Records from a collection
↓
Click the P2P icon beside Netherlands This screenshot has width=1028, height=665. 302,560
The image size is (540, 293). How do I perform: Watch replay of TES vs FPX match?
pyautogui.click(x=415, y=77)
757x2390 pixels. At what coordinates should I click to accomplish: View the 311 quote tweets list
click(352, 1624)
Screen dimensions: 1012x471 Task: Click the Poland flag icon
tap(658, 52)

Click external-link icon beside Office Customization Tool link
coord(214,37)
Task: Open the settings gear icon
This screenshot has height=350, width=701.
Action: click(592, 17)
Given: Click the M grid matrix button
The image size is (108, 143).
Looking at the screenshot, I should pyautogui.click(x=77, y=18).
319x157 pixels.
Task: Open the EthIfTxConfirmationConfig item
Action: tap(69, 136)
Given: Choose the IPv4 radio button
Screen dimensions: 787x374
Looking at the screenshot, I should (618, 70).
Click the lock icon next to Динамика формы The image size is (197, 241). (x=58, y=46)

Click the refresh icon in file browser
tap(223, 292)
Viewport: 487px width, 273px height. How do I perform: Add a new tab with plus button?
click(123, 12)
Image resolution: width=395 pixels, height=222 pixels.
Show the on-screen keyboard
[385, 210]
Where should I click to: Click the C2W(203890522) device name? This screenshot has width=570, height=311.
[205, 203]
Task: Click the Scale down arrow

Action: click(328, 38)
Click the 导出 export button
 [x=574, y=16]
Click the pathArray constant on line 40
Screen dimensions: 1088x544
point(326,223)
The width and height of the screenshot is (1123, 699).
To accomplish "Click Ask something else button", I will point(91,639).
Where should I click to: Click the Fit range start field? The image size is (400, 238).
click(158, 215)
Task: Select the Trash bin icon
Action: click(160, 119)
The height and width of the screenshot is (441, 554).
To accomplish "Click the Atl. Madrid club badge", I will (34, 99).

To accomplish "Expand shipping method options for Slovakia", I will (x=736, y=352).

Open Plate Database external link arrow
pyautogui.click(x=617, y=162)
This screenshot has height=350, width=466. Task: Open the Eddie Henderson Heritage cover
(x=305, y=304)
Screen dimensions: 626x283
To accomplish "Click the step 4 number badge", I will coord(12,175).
↑
## [WORK TO COMPLETE]
Write the records out precisely, omitting nothing.

## [ANSWER BOX]
Click the P2P icon beside Netherlands This screenshot has width=1028, height=665. 302,560
The image size is (540, 293). How do I perform: Watch replay of TES vs FPX match?
pyautogui.click(x=415, y=77)
757x2390 pixels. At what coordinates should I click to accomplish: View the 311 quote tweets list
click(352, 1624)
Screen dimensions: 1012x471 Task: Click the Poland flag icon
tap(658, 52)

Click external-link icon beside Office Customization Tool link
coord(214,37)
Task: Open the settings gear icon
This screenshot has height=350, width=701.
Action: click(592, 17)
Given: Click the M grid matrix button
The image size is (108, 143).
Looking at the screenshot, I should pyautogui.click(x=77, y=18).
319x157 pixels.
Task: Open the EthIfTxConfirmationConfig item
Action: tap(69, 136)
Given: Choose the IPv4 radio button
Screen dimensions: 787x374
Looking at the screenshot, I should (618, 70).
Click the lock icon next to Динамика формы The image size is (197, 241). (x=58, y=46)

Click the refresh icon in file browser
tap(223, 292)
Viewport: 487px width, 273px height. How do I perform: Add a new tab with plus button?
click(123, 12)
Image resolution: width=395 pixels, height=222 pixels.
Show the on-screen keyboard
[385, 210]
Where should I click to: Click the C2W(203890522) device name? This screenshot has width=570, height=311.
[205, 203]
Task: Click the Scale down arrow

Action: click(328, 38)
Click the 导出 export button
 [x=574, y=16]
Click the pathArray constant on line 40
Screen dimensions: 1088x544
point(326,223)
The width and height of the screenshot is (1123, 699).
To accomplish "Click Ask something else button", I will point(91,639).
Where should I click to: Click the Fit range start field? The image size is (400, 238).
click(158, 215)
Task: Select the Trash bin icon
Action: click(160, 119)
The height and width of the screenshot is (441, 554).
To accomplish "Click the Atl. Madrid club badge", I will (34, 99).

To accomplish "Expand shipping method options for Slovakia", I will (x=736, y=352).

Open Plate Database external link arrow
pyautogui.click(x=617, y=162)
This screenshot has height=350, width=466. Task: Open the Eddie Henderson Heritage cover
(x=305, y=304)
Screen dimensions: 626x283
To accomplish "Click the step 4 number badge", I will coord(12,175).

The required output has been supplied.